Coïncidence heureuse ? En fin de matinée, tombe une information que l’hebdomadaire français Le Point qualifie de « véritable coup de tonnerre qui risque d’avoir des répercussions très graves. Une enquête encore confidentielle d’un think tank français, écrit l’hebdomadaire, révèle que le boycott lancé en avril 2018 à l’encontre de trois grandes enseignes marocaines était, au fait, inspiré par des groupes islamistes ayant pour objectif de déstabiliser le système politique marocain.» Apparaissent dans cette enquête des noms en relation avec l’international des frères musulmans, mais aussi Aladl wa Al ihsan. Que tant de forces obscures se liguent contre un seul homme, aussi puissant fut-il, résonne presque comme un hommage. Quand on est dans la position du chef de file du RNI, ce ne sont pas les ennemis qui manquent, encore faudrait-il y ajouter : Dieu préserve moi de mes amis. Celui que les cadres de son parti n’appellent plus que le président est dans cet état d’esprit du politique qui sait qu’au fur et à mesure que l’échéance électorale approche, les attaques iront croissant. Il s’y prépare, physiquement et mentalement.
Aziz Akhannouch a les moyens de ses ambitions. Les troupes, il est en train de les rassembler et de les former, la troisième université d’été d’Agadir n’en est qu’une des étapes. Mais il reste prudent : « bien sûr nous aspirons à occuper la première place, sinon à jouer dans la cour des grands. » Pertinemment il sait que ce qui se joue aux législatives de 2021, c’est être ou ne pas être. Avec un brin de psychanalyse de rue, on dira que c’est l’imminence du big figther qui explique la forte présence de sa famille dans ses propos tout au long de ce weekend soussi. Un besoin de ressourcement juste avant d’aller au front.

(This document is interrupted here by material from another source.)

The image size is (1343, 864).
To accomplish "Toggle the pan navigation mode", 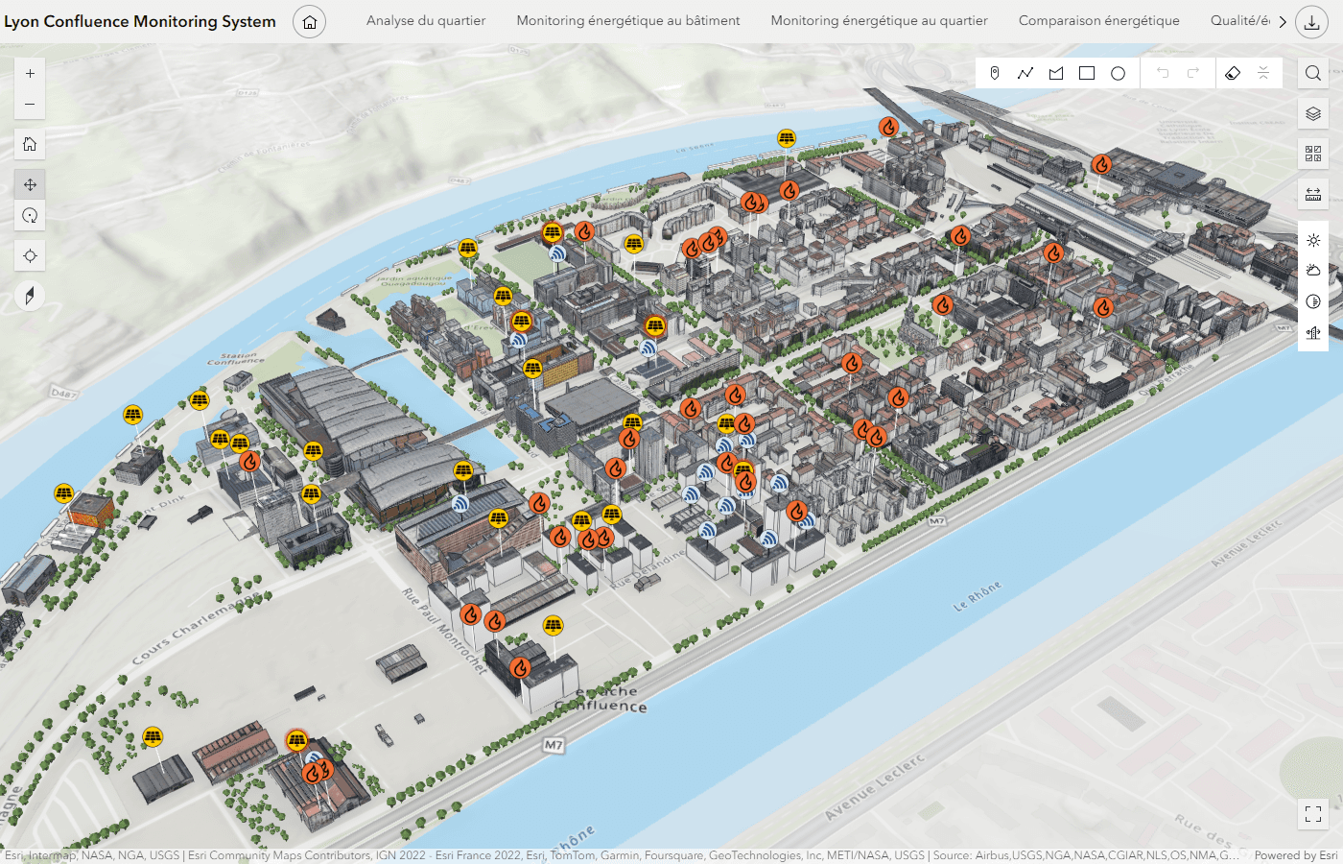I will click(30, 184).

Quand il évoque la question des langues de l’enseignement qui a fait couler tant d’encre et enrouer tant de voix, se sont ses deux fils qui lui viennent à l’esprit. Si lui est l’enfant de l’école publique marocaine, sa descendance est à l’école américaine. Ce qui est, dans sa bouche, une détente à double coup : écarter l’accusation de « parti de la France » que portent les partisans de l’arabisation à leurs adversaires, et dire aux Marocains que ce que je veux pour mes enfants, je le veux pour les votres.
Agadir, septembre 2019. C’était il y a à peine trois ans, presque jour pour jour, mais le congrès de Bouznika d’octobre 2016 qui avait vu Aziz Akhannouch débarquer à la tête de la formation héritée d’Ahmed Osman, avec le handicap du « parachuté », parait bien loin. Le parti chancelant de l’après législatives 2016 a repris des couleurs. Une organisation de sa jeunesse qui voit, signe de vitalité, ses contestataires se manifester, a pris forme. D’autres organisations parallèles ont été mises sur pied. Les travaux de Bureau politique du RNI ont été délocalisés, 12 régions, 12 réunions et rencontres avec leurs adhérents. De cette ville, son fief, qui a abrité la première université d’été pour les jeunes, le RNI vient de lancer son opération à venir : 100 villes 100 rencontres. A la tribune devant plus de 5 mille jeunes, alors que le soleil s’est couché sur la baie d’Agadir depuis un bon moment, Aziz Akhannouch savoure son œuvre, apprécie une légitimité construite à la force du poignet et ne dissimule pas sa satisfaction. Il en rajoute même, un peu.